▶ **JOBS**
[a] Transcribe the attention tutorial from "return_state=True, # returns" up to and including "recurrent_initializer='glorot_uniform')".
[b] According to the attention tutorial, what is the merged vector given to?

▶ **SOURCE DOCUMENT**
This tutorial uses [Bahdanau attention](https://arxiv.org/pdf/1409.0473.pdf) for the encoder. Let's decide on notation before writing the simplified form:

* FC = Fully connected (dense) layer
* EO = Encoder output
* H = hidden state
* X = input to the decoder

And the pseudo-code:

* `score = FC(tanh(FC(EO) + FC(H)))`
* `attention weights = softmax(score, axis = 1)`. Softmax by default is applied on the last axis but here we want to apply it on the *1st axis*, since the shape of score is *(batch_size, max_length, hidden_size)*. `Max_length` is the length of our input. Since we are trying to assign a weight to each input, softmax should be applied on that axis.
* `context vector = sum(attention weights * EO, axis = 1)`. Same reason as above for choosing axis as 1.
* `embedding output` = The input to the decoder X is passed through an embedding layer.
* `merged vector = concat(embedding output, context vector)`
* This merged vector is then given to the GRU

The shapes of all the vectors at each step have been specified in the comments in the code:

**Reference**
- https://www.tensorflow.org/tutorials/text/nmt_with_attention
- https://heung-bae-lee.github.io/2020/01/22/deep_learning_11/

In [19]:
class Encoder(tf.keras.Model):
    def __init__(self, vocab_size, embedding_dim, enc_units, batch_sz):
        super(Encoder, self).__init__()
        self.batch_sz = batch_sz
        self.enc_units = enc_units
        self.embedding = tf.keras.layers.Embedding(vocab_size, embedding_dim)
        self.gru = tf.keras.layers.GRU(self.enc_units,
                                       return_sequences=True,  # output을 3차원으로 반환 (batch, sequence_length, #units)
                                       return_state=True, # returns the hidden state output and cell state for the last input time step
                                       recurrent_initializer='glorot_uniform')
    def call(self, x, hidden):
        x = self.embedding(x)
        output, state = self.gru(x, initial_state = hidden)
        return output, state

    def initialize_hidden_state(self):
        return tf.zeros((self.batch_sz, self.enc_units))

▶ **COLLECTED MATERIAL**
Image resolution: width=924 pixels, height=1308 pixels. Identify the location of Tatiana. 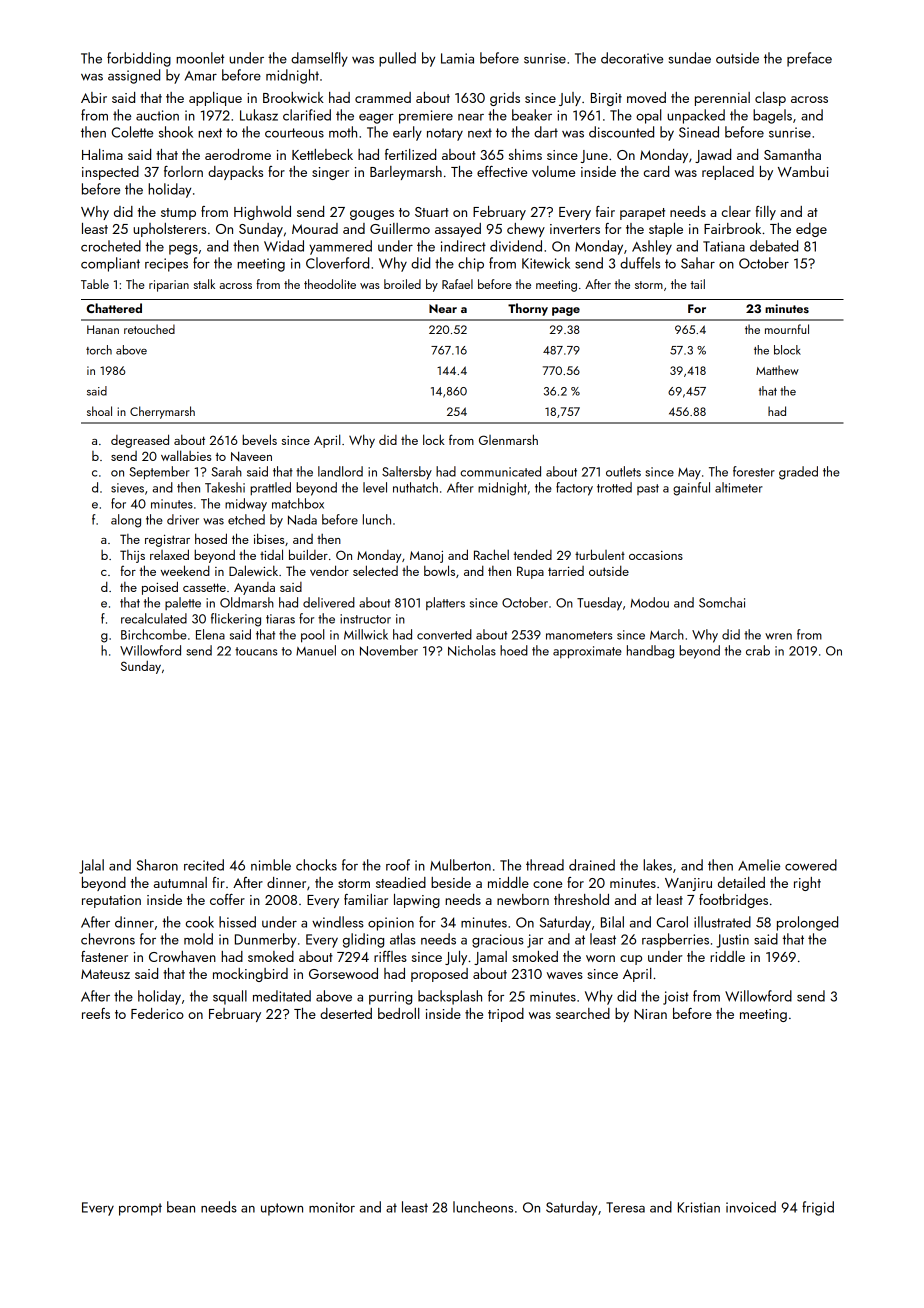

▶ **RESULTS OF THE EXERCISE**
[a]
return_state=True, # returns the hidden state output and cell state for the last input time step
                                       recurrent_initializer='glorot_uniform')

[b] The GRU.